## EXERCISE TEXT
^^^^
If an incident of unwanted behaviour occurs at lunch time, which is serious enough to record, the pupil will be taken to the member of the leadership team on duty who will ensure the class teacher is aware of what has happened and has all the information they need to be able to proceed with the relevant procedure (see above).

Unwanted behaviour at breaktime

If a red incident occurs at breaktime, a member of staff on duty will take the child to a member of the senior leadership team.

If an orange incident occurs at breaktime, the child’s classteacher will receive all the information they need to proceed, from a member of staff on duty, by the end of lunchtime on the same day.


If a pupil exhibits persistent breaches of the school behaviour policy, the school may decide to implement an Individual Behaviour Plan. If this is not successful, the Headteacher may initiate exclusion proceedings. Only the Headteacher had the authority to do this.

In the first instance, a fixed term exclusion may be used. Ultimately, a permanent exclusion can be given.

At all times, the Department for Education statutory guidance of 2012 will be followed, as specified In Exclusion from maintained schools, academies and pupil referral units in England: A guide for those with legal responsibilities in relation to exclusion.
^^^^
## PROMPT 1
Answer these questions using the behavior policy excerpt:
(a) To whom is a pupil taken after a serious incident of unwanted behavior at lunch time?
(b) Who takes a child to a member of the senior leadership team when a red incident occurs at breaktime?
(c) By what time must the class teacher receive the information after an orange incident at breaktime?
## PROMPT 2
Return the passage of the behavior policy excerpt from "If an orange" to "can be given.", copied word for word.
The data after the behavior policy excerpt is separate material and is unrelated to it.

## EXERCISE DATA
^^^^
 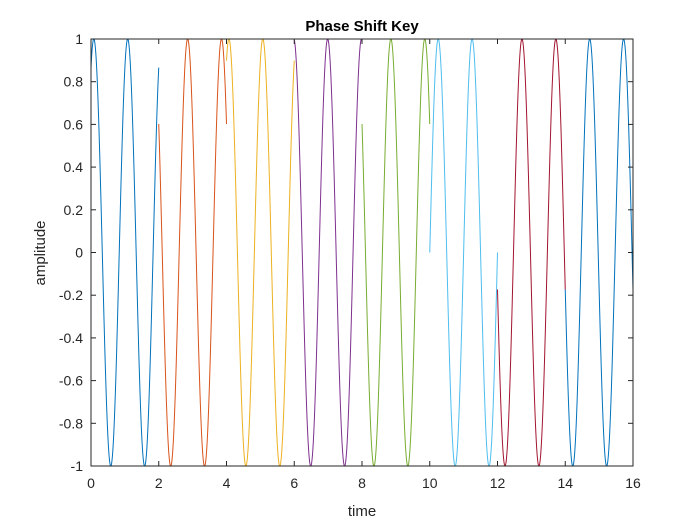 I want to click on x-tick-label: 14, so click(x=565, y=483).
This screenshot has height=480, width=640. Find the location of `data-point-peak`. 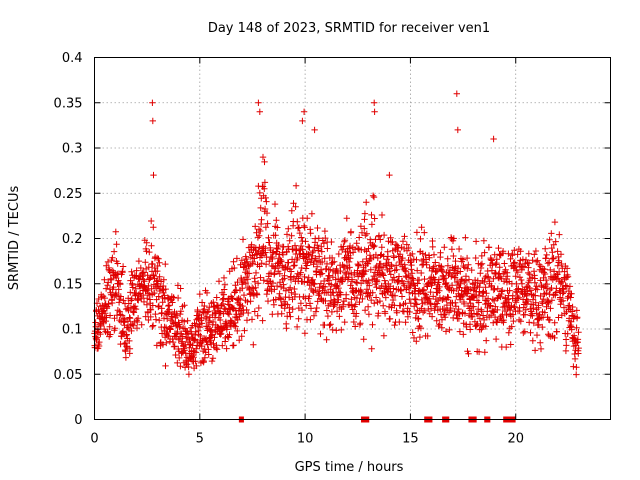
^^^^
## TASK RESULT 1
(a) The member of the leadership team on duty.
(b) A member of staff on duty.
(c) By the end of lunchtime on the same day.

## TASK RESULT 2
If an orange incident occurs at breaktime, the child’s classteacher will receive all the information they need to proceed, from a member of staff on duty, by the end of lunchtime on the same day.


If a pupil exhibits persistent breaches of the school behaviour policy, the school may decide to implement an Individual Behaviour Plan. If this is not successful, the Headteacher may initiate exclusion proceedings. Only the Headteacher had the authority to do this.

In the first instance, a fixed term exclusion may be used. Ultimately, a permanent exclusion can be given.